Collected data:
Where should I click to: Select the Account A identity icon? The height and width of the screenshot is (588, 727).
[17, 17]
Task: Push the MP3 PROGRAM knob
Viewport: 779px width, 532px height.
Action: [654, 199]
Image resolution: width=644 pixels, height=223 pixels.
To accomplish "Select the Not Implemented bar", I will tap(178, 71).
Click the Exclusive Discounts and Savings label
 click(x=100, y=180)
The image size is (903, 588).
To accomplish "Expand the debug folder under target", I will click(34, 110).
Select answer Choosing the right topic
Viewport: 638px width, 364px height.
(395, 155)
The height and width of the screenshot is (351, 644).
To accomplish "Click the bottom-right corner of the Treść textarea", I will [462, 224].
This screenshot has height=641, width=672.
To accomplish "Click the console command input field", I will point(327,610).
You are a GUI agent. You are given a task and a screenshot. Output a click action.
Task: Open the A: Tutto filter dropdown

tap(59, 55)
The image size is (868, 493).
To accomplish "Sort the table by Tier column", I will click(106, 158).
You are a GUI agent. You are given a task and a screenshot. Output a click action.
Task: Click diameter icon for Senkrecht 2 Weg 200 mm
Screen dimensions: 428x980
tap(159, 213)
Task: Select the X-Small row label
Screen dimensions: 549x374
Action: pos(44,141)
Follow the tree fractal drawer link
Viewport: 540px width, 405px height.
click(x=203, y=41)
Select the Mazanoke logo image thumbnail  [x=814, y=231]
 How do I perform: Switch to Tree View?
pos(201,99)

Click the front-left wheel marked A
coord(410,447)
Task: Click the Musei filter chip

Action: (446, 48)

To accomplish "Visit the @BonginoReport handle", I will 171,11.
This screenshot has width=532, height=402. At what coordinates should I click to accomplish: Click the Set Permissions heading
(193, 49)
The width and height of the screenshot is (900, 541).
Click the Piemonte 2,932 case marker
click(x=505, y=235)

Exercise:
Find the string "right" in the entries above. Copy each line where it occurs.

Expected answer:
Select answer Choosing the right topic
To accomplish "Click the bottom-right corner of the Treść textarea", I will [462, 224].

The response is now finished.